Block servers with vGPU and device profile in heal_allocations

Nested allocations are only partially supported in nova-manage placement heal_allocations CLI. This patch documents the missing support and blocks healing instances with VGPU or Cyborg device profile request in the embedded flavor. Blocking is needed as if --forced is used with such instances then the tool could recreate an allocation ignoring some of these resources. Change-Id: I89ac90d2ea8bc268940869dbbc90352bfad5c0de Related-Bug: bug/1939020
2021-08-05 15:20:02 +02:00 · 2021-08-05 15:20:02 +02:00 · 59c2262ca5
parent 2ffd973860
commit 59c2262ca5
6 changed files with 110 additions and 9 deletions
--- a/doc/source/admin/troubleshooting/orphaned-allocations.rst
+++ b/doc/source/admin/troubleshooting/orphaned-allocations.rst
@ -180,8 +180,13 @@ things:
 * `Migration-based allocations`_ would be lost if manually deleted during a
  resize. These are allocations tracked by the migration resource record
  on the source compute service during a migration.
-* Healing allocations does not supported nested resource allocations before the
-  20.0.0 (Train) release.
+* Healing allocations only partially support nested allocations. Nested
+  allocations due to Neutron ports having QoS policies are supported since
+  20.0.0 (Train) release. But nested allocations due to vGPU or Cyborg device
+  profile requests in the flavor are not supported. Also if you are using
+  provider.yaml files on compute hosts to define additional resources, if those
+  resources are defined on child resource providers then instances using such
+  resources are not supported.

 If you do use the ``heal_allocations`` command to cleanup allocations for a
 specific trouble instance, it is recommended to take note of what the
--- a/doc/source/cli/nova-manage.rst
+++ b/doc/source/cli/nova-manage.rst
@ -1144,6 +1144,15 @@ state transition. For each instance found, allocations are created against
 the compute node resource provider for that instance based on the flavor
 associated with the instance.

+.. note::
+    Nested allocations are only partially supported.
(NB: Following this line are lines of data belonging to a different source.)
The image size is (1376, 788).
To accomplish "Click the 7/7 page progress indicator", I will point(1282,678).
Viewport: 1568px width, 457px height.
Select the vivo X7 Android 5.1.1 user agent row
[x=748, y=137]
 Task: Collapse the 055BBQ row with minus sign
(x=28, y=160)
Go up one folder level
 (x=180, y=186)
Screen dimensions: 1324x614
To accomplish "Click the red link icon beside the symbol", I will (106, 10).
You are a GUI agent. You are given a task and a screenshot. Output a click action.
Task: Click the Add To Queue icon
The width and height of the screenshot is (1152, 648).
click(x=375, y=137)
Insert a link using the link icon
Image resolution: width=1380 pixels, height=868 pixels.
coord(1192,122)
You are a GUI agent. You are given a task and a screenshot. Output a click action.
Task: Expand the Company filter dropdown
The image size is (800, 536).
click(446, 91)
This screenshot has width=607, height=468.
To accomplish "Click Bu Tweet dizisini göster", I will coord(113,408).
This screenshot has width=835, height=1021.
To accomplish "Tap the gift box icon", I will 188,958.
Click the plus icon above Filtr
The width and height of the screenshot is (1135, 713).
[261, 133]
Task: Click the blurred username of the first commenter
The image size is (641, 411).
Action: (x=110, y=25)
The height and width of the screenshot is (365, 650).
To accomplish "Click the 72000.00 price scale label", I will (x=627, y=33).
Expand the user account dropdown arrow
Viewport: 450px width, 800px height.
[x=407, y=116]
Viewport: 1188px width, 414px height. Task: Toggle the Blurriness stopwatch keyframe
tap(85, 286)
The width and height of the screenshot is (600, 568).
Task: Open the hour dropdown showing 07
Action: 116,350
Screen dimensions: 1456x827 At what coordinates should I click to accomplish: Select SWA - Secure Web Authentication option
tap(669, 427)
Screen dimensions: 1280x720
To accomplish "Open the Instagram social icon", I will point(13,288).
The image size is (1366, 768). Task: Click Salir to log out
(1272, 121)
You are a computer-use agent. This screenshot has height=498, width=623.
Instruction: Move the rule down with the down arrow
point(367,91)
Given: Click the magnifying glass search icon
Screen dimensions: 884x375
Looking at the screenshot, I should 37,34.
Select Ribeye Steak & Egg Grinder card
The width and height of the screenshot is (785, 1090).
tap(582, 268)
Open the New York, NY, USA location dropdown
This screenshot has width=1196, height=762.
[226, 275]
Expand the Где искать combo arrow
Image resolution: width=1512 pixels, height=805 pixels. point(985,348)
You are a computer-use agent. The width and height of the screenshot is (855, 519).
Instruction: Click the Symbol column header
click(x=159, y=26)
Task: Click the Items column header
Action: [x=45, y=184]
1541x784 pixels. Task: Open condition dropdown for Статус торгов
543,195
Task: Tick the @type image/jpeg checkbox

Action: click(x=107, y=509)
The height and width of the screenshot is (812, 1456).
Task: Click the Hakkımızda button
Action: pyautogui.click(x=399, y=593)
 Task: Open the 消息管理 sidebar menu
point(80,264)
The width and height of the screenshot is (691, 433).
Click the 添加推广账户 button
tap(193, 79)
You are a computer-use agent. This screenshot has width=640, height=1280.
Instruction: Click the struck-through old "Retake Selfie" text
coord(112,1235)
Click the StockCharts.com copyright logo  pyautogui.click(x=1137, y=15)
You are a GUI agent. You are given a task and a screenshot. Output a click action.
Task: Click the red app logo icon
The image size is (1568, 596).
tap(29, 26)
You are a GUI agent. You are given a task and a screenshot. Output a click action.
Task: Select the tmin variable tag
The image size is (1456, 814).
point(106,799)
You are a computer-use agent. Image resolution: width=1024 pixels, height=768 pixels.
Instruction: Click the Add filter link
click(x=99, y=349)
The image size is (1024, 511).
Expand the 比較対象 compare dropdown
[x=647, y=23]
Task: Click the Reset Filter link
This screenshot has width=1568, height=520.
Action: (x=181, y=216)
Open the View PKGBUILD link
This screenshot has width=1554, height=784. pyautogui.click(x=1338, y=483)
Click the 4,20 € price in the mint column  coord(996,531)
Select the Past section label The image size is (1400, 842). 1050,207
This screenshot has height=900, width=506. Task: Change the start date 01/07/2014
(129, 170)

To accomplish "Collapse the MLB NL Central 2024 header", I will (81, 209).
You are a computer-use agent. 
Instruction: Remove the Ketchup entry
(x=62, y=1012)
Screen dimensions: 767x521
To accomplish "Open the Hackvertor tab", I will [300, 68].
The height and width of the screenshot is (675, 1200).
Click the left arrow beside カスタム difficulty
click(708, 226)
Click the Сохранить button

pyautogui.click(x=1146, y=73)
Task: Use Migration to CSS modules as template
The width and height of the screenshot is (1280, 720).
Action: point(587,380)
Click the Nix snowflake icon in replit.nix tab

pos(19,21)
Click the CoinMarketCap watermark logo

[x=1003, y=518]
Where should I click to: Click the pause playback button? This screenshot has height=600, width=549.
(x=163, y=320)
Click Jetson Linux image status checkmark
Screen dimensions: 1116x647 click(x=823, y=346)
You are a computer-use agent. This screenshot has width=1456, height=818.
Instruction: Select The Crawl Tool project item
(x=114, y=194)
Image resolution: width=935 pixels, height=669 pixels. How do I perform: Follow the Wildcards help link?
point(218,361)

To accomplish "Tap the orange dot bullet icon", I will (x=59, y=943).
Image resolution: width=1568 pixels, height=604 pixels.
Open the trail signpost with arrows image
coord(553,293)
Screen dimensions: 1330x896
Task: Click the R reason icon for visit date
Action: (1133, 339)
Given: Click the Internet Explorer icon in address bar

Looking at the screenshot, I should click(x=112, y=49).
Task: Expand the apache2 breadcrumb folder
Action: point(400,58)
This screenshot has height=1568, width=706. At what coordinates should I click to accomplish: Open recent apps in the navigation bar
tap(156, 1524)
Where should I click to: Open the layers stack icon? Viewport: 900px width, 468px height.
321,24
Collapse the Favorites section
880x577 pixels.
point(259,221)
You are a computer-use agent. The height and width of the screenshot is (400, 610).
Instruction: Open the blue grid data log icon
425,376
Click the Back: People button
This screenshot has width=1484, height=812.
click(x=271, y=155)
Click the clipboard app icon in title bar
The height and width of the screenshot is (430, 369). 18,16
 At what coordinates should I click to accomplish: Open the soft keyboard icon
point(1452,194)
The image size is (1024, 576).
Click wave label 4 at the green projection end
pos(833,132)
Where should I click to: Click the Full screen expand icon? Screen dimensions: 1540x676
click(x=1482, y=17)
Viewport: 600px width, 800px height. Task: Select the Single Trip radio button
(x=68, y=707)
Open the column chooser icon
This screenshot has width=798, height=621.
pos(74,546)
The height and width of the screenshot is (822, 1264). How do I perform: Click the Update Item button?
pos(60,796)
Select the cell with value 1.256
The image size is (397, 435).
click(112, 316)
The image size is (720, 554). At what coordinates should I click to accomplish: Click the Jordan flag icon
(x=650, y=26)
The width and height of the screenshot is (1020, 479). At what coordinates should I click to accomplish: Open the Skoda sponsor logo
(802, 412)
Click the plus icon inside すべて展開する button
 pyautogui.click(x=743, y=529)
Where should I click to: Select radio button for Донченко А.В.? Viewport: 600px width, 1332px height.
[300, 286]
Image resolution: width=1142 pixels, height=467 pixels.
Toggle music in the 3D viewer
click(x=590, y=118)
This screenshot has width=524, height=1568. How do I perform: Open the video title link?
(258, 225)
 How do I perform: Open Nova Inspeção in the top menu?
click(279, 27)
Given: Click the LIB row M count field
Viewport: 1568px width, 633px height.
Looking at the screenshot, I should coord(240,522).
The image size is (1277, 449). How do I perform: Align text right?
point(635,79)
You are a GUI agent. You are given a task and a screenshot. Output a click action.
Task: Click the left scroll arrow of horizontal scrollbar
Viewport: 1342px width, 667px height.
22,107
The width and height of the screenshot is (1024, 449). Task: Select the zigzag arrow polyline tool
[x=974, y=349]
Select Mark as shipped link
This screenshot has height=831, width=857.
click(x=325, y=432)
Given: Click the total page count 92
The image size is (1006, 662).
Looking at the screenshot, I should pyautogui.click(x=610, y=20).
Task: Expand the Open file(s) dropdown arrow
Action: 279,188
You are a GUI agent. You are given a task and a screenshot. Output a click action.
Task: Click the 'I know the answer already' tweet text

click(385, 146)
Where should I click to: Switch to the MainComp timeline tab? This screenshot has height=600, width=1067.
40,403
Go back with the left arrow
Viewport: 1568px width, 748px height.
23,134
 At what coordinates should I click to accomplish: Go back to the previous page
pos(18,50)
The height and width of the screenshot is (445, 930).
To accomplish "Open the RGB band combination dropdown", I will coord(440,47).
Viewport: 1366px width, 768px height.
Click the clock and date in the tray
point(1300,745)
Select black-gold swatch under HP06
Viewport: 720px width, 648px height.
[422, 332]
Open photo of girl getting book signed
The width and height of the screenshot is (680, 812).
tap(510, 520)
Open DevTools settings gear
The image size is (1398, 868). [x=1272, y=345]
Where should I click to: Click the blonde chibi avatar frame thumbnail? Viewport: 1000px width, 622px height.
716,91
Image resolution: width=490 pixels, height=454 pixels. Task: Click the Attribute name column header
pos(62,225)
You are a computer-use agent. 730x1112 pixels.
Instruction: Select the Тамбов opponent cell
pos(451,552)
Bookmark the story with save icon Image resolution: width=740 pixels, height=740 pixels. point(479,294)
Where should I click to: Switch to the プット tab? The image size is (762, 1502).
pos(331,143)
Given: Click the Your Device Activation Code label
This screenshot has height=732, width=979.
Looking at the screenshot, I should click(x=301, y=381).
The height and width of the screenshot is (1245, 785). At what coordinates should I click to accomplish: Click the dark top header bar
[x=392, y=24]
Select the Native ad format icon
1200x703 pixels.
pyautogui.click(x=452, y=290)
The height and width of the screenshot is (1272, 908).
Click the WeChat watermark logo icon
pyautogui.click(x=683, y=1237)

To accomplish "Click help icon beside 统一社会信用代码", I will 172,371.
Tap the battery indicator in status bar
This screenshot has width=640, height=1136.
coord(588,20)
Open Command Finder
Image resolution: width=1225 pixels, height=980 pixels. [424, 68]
Nested allocations due to
+    Neutron ports having QoS policies are supported since 20.0.0 (Train)
+    release. But nested allocations due to vGPU or Cyborg device profile
+    requests in the flavor are not supported. Also if you are using
+    provider.yaml files on compute hosts to define additional resources, if
+    those resources are defined on child resource providers then instances
+    using such resources are not supported.
+
 Also if the instance has any port attached that has resource request
 (e.g. :neutron-doc:`Quality of Service (QoS): Guaranteed Bandwidth
 <admin/config-qos-min-bw.html>`) but the corresponding
--- a/nova/cmd/manage.py
+++ b/nova/cmd/manage.py
@ -1715,6 +1715,18 @@ class PlacementCommands(object):
        allocations['user_id'] = instance.user_id
        return allocations

+    @staticmethod
+    def ensure_instance_has_no_vgpu_request(instance):
+        if instance.flavor.extra_specs.get("resources:VGPU"):
+            raise exception.HealvGPUAllocationNotSupported(
+                instance_uuid=instance.uuid)
+
+    @staticmethod
+    def ensure_instance_has_no_cyborg_device_profile_request(instance):
+        if instance.flavor.extra_specs.get("accel:device_profile"):
+            raise exception.HealDeviceProfileAllocationNotSupported(
+                instance_uuid=instance.uuid)
+
    def _heal_allocations_for_instance(self, ctxt, instance, node_cache,
                                       output, placement, dry_run,
                                       heal_port_allocations, neutron,
@ -1771,6 +1783,9 @@ class PlacementCommands(object):
            output(_('Instance %s is not on a host.') % instance.uuid)
            return

+        self.ensure_instance_has_no_vgpu_request(instance)
+        self.ensure_instance_has_no_cyborg_device_profile_request(instance)
+
        try:
            allocations = placement.get_allocs_for_consumer(
                ctxt, instance.uuid)
@ -1887,7 +1902,7 @@ class PlacementCommands(object):
        :param max_count: batch size (limit per instance query)
        :param unlimited: True if all instances in the cell should be
            processed, else False to just process $max_count instances
-        :param outout: function that takes a single message for verbose output
+        :param output: function that takes a single message for verbose output
        :param placement: nova.scheduler.client.report.SchedulerReportClient
            to communicate with the Placement service API.
        :param dry_run: Process instances and print output but do not commit
@ -2027,6 +2042,7 @@ class PlacementCommands(object):
        * 5: Unable to query ports from neutron
        * 6: Unable to update ports in neutron
        * 7: Cannot roll back neutron port updates. Manual steps needed.
+        * 8: Cannot heal instance with vGPU or Cyborg resource request
        * 127: Invalid input.
        """
        # NOTE(mriedem): Thoughts on ways to expand this:
@ -2155,6 +2171,12 @@ class PlacementCommands(object):
                except exception.UnableToRollbackPortUpdates as e:
                    print(e.format_message())
                    return 7
+                except (
+                    exception.HealvGPUAllocationNotSupported,
+                    exception.HealDeviceProfileAllocationNotSupported,
+                ) as e:
+                    print(e.format_message())
+                    return 8

                # Make sure we don't go over the max count. Note that we
                # don't include instances that already have allocations in the
--- a/nova/exception.py
+++ b/nova/exception.py
@ -2235,6 +2235,24 @@ class MissingDomainCapabilityFeatureException(NovaException):
                "including <%(feature)s> feature.")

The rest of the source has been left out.